#### Work item
Starting with the line that contains "Task: Open article 觀點：爲什麼說比特幣閃電網絡是糟糕的噩夢", copy each line exactly through the end of the listing, and omit all pictures.

#### Record excerpts
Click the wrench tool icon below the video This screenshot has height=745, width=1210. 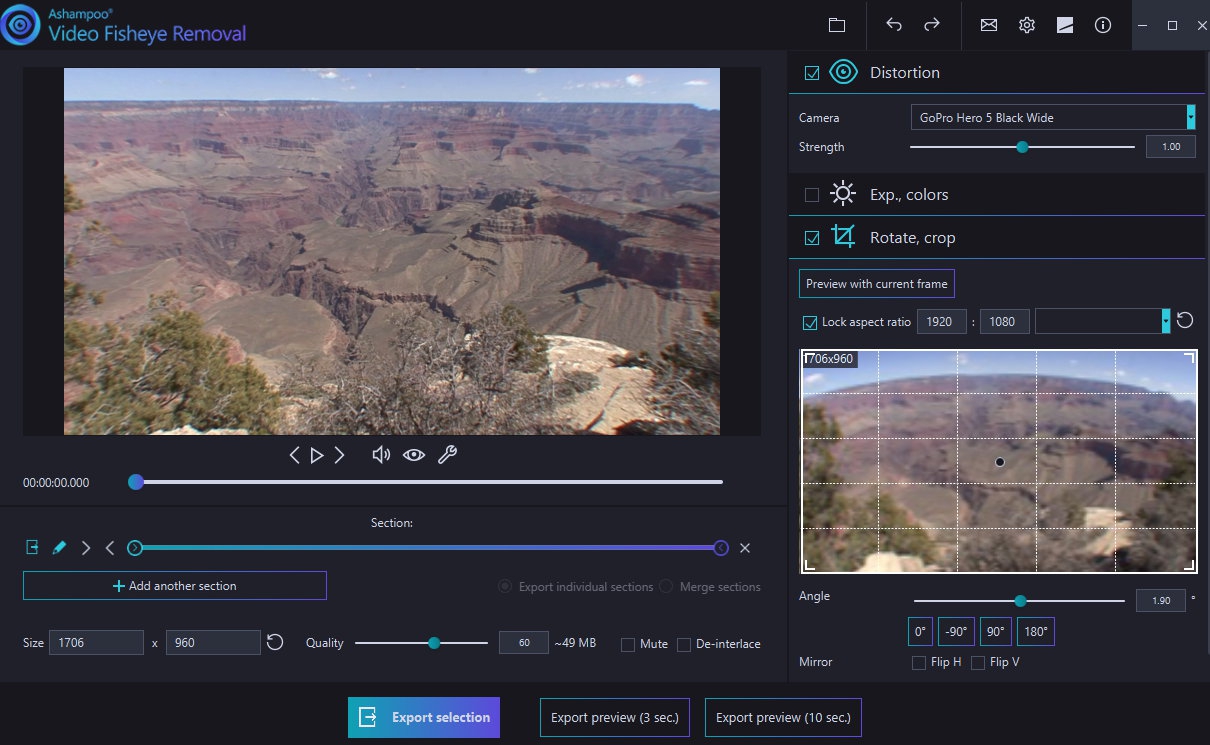pos(448,455)
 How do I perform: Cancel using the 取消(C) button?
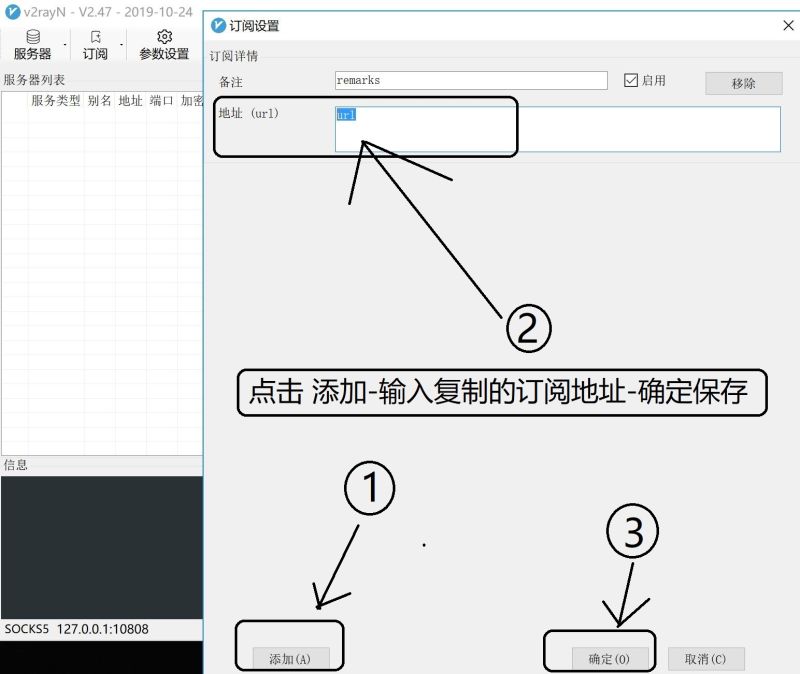pyautogui.click(x=705, y=659)
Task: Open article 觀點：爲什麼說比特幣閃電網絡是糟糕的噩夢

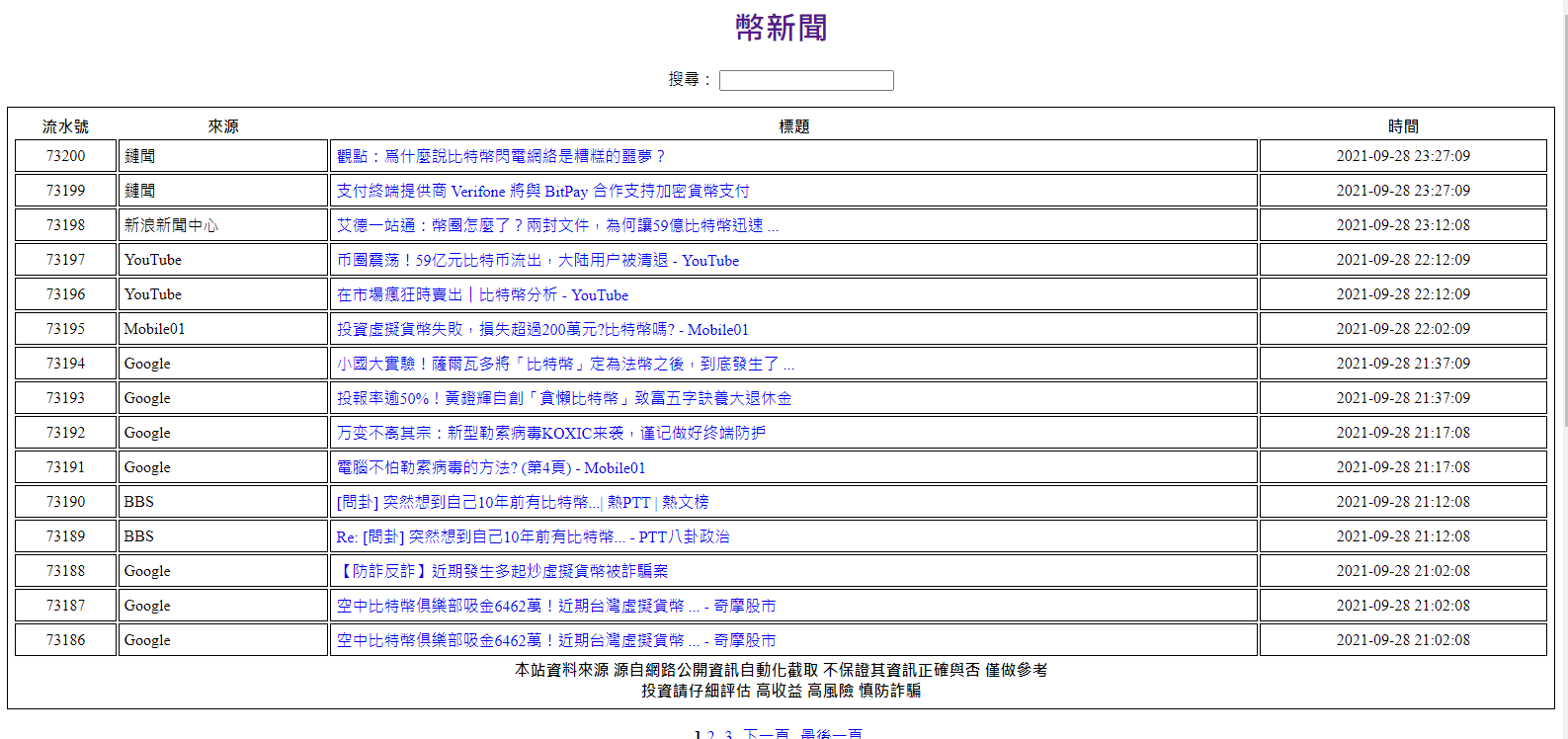Action: pyautogui.click(x=501, y=156)
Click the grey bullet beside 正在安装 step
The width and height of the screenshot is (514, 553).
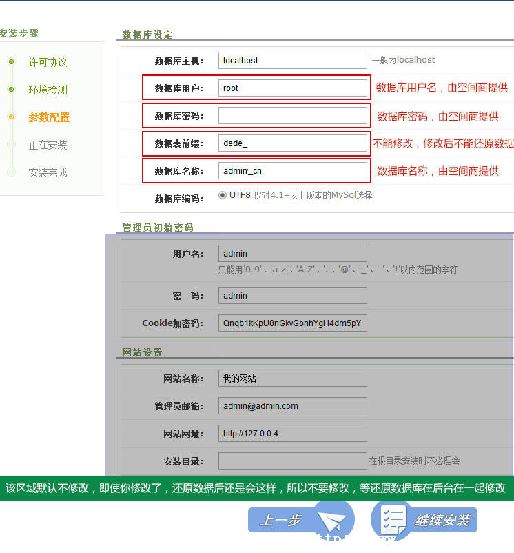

#### Answer to this task
Task: Open article 觀點：爲什麼說比特幣閃電網絡是糟糕的噩夢

Action: pyautogui.click(x=501, y=156)
Click the grey bullet beside 正在安装 step
The width and height of the screenshot is (514, 553).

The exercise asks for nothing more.